▶ _Material supplied_:
====================

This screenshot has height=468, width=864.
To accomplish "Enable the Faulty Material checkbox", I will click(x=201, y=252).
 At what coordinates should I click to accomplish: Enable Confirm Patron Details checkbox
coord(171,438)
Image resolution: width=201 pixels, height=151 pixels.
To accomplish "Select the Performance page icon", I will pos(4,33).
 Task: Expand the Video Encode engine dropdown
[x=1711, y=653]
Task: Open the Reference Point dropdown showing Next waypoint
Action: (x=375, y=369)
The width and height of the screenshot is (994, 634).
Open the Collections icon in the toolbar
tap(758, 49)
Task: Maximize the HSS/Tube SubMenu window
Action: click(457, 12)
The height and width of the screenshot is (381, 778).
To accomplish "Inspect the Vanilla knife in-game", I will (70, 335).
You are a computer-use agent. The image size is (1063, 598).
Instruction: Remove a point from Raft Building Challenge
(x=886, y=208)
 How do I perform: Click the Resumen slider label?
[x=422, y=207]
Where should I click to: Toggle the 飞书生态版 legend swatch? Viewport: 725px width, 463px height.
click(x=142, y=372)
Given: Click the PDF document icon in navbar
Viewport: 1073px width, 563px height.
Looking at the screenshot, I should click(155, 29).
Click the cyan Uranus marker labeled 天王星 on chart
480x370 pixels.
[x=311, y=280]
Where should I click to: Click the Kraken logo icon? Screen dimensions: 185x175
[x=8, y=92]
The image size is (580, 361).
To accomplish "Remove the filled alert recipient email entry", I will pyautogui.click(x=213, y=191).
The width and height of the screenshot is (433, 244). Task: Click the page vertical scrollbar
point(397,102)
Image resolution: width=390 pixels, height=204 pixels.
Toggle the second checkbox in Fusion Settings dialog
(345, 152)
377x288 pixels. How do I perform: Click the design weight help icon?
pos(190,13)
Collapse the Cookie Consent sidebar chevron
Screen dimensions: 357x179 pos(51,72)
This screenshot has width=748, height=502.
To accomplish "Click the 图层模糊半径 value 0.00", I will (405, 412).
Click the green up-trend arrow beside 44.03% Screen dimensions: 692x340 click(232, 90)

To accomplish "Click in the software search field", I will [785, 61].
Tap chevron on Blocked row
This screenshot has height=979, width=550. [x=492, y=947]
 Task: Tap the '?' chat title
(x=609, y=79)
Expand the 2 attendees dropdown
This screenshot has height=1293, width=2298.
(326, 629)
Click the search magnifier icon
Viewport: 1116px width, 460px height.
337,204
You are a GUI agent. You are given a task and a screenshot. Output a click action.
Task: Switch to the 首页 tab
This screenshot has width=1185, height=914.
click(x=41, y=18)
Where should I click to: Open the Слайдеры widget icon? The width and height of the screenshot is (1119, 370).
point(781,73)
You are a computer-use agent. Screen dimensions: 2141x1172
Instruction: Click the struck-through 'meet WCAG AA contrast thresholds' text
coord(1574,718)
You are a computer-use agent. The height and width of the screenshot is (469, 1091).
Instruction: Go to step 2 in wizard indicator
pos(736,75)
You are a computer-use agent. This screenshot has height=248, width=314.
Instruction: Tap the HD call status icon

====================

▶ _Task to complete_: Render the listing above as a Markdown table with the columns Row and Line. Place each non-blank line of the listing in its own row with its row number.

▶ _The solution_:
| Row | Line |
|---|---|
| 1 | This screenshot has height=468, width=864. |
| 2 | To accomplish "Enable the Faulty Material checkbox", I will click(x=201, y=252). |
| 3 |  At what coordinates should I click to accomplish: Enable Confirm Patron Details checkbox |
| 4 | coord(171,438) |
| 5 | Image resolution: width=201 pixels, height=151 pixels. |
| 6 | To accomplish "Select the Performance page icon", I will pos(4,33). |
| 7 |  Task: Expand the Video Encode engine dropdown |
| 8 | [x=1711, y=653] |
| 9 | Task: Open the Reference Point dropdown showing Next waypoint |
| 10 | Action: (x=375, y=369) |
| 11 | The width and height of the screenshot is (994, 634). |
| 12 | Open the Collections icon in the toolbar |
| 13 | tap(758, 49) |
| 14 | Task: Maximize the HSS/Tube SubMenu window |
| 15 | Action: click(457, 12) |
| 16 | The height and width of the screenshot is (381, 778). |
| 17 | To accomplish "Inspect the Vanilla knife in-game", I will (70, 335). |
| 18 | You are a computer-use agent. The image size is (1063, 598). |
| 19 | Instruction: Remove a point from Raft Building Challenge |
| 20 | (x=886, y=208) |
| 21 |  How do I perform: Click the Resumen slider label? |
| 22 | [x=422, y=207] |
| 23 | Where should I click to: Toggle the 飞书生态版 legend swatch? Viewport: 725px width, 463px height. |
| 24 | click(x=142, y=372) |
| 25 | Given: Click the PDF document icon in navbar |
| 26 | Viewport: 1073px width, 563px height. |
| 27 | Looking at the screenshot, I should click(155, 29). |
| 28 | Click the cyan Uranus marker labeled 天王星 on chart |
| 29 | 480x370 pixels. |
| 30 | [x=311, y=280] |
| 31 | Where should I click to: Click the Kraken logo icon? Screen dimensions: 185x175 |
| 32 | [x=8, y=92] |
| 33 | The image size is (580, 361). |
| 34 | To accomplish "Remove the filled alert recipient email entry", I will pyautogui.click(x=213, y=191). |
| 35 | The width and height of the screenshot is (433, 244). Task: Click the page vertical scrollbar |
| 36 | point(397,102) |
| 37 | Image resolution: width=390 pixels, height=204 pixels. |
| 38 | Toggle the second checkbox in Fusion Settings dialog |
| 39 | (345, 152) |
| 40 | 377x288 pixels. How do I perform: Click the design weight help icon? |
| 41 | pos(190,13) |
| 42 | Collapse the Cookie Consent sidebar chevron |
| 43 | Screen dimensions: 357x179 pos(51,72) |
| 44 | This screenshot has width=748, height=502. |
| 45 | To accomplish "Click the 图层模糊半径 value 0.00", I will (405, 412). |
| 46 | Click the green up-trend arrow beside 44.03% Screen dimensions: 692x340 click(232, 90) |
| 47 | To accomplish "Click in the software search field", I will [785, 61]. |
| 48 | Tap chevron on Blocked row |
| 49 | This screenshot has height=979, width=550. [x=492, y=947] |
| 50 |  Task: Tap the '?' chat title |
| 51 | (x=609, y=79) |
| 52 | Expand the 2 attendees dropdown |
| 53 | This screenshot has height=1293, width=2298. |
| 54 | (326, 629) |
| 55 | Click the search magnifier icon |
| 56 | Viewport: 1116px width, 460px height. |
| 57 | 337,204 |
| 58 | You are a GUI agent. You are given a task and a screenshot. Output a click action. |
| 59 | Task: Switch to the 首页 tab |
| 60 | This screenshot has width=1185, height=914. |
| 61 | click(x=41, y=18) |
| 62 | Where should I click to: Open the Слайдеры widget icon? The width and height of the screenshot is (1119, 370). |
| 63 | point(781,73) |
| 64 | You are a computer-use agent. Screen dimensions: 2141x1172 |
| 65 | Instruction: Click the struck-through 'meet WCAG AA contrast thresholds' text |
| 66 | coord(1574,718) |
| 67 | You are a computer-use agent. The height and width of the screenshot is (469, 1091). |
| 68 | Instruction: Go to step 2 in wizard indicator |
| 69 | pos(736,75) |
| 70 | You are a computer-use agent. This screenshot has height=248, width=314. |
| 71 | Instruction: Tap the HD call status icon |